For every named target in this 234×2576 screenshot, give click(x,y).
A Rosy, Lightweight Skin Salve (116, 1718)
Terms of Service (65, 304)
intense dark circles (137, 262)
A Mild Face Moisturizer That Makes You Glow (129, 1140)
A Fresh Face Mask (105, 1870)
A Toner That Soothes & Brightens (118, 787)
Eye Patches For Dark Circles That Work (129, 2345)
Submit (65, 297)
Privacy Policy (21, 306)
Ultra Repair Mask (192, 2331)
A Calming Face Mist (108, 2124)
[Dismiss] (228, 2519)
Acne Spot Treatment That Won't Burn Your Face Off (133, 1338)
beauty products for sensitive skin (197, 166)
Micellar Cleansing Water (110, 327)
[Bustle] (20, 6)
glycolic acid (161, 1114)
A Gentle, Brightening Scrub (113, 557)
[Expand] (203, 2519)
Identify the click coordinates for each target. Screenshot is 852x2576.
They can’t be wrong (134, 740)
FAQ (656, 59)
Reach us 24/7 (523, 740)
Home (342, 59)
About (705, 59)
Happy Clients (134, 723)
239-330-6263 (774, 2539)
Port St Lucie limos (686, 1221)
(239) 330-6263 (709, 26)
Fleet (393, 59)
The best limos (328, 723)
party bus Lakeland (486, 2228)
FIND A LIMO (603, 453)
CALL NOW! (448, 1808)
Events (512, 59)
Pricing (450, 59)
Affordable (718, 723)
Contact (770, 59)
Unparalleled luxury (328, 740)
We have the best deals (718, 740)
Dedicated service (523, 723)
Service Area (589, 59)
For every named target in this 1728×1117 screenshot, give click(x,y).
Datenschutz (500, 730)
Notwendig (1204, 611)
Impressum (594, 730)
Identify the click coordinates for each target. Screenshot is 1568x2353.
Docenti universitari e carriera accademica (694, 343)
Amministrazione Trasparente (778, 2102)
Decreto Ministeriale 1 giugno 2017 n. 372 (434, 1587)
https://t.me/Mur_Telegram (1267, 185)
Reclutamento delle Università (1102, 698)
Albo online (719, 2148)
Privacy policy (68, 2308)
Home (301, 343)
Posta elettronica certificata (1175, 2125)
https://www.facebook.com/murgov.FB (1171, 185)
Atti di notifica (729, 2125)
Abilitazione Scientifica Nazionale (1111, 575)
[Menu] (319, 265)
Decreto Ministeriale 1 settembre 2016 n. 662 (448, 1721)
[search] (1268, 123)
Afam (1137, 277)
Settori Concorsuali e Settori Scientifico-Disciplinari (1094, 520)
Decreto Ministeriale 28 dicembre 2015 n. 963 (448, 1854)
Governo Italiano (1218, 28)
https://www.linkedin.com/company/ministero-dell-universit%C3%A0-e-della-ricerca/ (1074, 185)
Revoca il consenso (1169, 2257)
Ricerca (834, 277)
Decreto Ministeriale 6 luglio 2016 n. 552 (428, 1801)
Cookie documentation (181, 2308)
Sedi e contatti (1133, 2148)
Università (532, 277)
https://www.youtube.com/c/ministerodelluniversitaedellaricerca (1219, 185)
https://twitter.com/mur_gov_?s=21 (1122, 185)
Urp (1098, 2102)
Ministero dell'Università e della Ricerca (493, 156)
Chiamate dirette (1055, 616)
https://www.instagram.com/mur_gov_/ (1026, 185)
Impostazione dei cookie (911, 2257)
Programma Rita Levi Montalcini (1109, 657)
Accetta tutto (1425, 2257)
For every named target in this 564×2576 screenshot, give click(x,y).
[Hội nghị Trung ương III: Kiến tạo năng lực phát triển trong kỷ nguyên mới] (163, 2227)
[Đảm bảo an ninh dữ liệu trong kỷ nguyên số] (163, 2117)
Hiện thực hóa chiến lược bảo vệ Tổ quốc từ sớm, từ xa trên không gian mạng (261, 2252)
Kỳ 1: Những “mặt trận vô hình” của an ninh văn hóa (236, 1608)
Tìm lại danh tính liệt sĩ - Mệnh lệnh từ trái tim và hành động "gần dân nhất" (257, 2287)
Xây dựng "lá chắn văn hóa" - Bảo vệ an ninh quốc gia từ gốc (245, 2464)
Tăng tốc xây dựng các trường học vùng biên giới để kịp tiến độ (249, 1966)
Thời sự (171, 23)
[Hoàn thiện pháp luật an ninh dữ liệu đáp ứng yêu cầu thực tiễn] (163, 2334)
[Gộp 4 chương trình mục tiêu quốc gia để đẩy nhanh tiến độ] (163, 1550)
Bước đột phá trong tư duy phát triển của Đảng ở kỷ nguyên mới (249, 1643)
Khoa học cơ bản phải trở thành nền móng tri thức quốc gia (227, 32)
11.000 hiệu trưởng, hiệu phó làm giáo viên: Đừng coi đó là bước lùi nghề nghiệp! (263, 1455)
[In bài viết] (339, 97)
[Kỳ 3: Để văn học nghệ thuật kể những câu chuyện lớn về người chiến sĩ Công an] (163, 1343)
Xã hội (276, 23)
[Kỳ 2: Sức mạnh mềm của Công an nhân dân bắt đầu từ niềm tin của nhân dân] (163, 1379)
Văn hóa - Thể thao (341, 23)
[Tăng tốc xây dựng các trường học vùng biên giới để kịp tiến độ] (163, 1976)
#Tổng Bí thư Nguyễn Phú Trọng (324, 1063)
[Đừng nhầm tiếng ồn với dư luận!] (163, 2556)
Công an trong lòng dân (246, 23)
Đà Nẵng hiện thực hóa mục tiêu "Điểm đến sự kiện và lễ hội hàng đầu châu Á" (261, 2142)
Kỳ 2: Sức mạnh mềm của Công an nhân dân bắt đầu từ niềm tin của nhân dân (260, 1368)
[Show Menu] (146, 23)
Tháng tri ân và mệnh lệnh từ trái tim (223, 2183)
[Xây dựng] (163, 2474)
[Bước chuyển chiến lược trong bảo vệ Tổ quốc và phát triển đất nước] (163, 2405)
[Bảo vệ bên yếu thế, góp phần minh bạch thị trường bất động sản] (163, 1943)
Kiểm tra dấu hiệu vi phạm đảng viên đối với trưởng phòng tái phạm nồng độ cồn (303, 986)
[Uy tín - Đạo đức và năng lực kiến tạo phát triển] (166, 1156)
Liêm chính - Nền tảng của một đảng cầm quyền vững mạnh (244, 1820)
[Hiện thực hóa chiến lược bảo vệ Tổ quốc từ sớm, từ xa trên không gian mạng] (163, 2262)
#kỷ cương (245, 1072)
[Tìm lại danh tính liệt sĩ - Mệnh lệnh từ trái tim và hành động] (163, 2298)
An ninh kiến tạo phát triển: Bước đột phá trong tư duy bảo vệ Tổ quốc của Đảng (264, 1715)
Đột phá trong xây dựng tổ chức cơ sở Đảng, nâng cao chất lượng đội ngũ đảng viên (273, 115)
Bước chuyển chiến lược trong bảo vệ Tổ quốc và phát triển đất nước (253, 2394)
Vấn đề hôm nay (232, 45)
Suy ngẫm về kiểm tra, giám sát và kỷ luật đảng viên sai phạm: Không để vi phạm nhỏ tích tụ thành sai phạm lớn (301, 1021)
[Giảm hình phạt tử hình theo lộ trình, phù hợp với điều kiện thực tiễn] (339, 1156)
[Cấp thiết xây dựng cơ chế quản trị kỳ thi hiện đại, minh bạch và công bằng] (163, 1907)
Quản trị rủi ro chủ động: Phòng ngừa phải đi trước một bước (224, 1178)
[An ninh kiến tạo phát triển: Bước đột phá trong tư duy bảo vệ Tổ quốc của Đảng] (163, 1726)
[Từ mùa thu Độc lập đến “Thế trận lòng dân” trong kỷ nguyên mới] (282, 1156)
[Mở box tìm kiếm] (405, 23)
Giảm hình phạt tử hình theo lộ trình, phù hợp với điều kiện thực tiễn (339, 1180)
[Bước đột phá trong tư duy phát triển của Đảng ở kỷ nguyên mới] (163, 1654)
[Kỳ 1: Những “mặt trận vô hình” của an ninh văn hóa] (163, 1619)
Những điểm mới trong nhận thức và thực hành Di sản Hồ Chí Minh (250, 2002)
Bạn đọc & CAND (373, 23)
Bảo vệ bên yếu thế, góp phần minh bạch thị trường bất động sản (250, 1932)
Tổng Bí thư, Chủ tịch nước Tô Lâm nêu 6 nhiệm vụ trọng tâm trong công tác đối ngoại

AIM OF THE EXERCISE
Each line in the records above that contains the word "Đừng" must be copied.

EXERCISE RESPONSE
11.000 hiệu trưởng, hiệu phó làm giáo viên: Đừng coi đó là bước lùi nghề nghiệp! (263, 1455)
[Đừng nhầm tiếng ồn với dư luận!] (163, 2556)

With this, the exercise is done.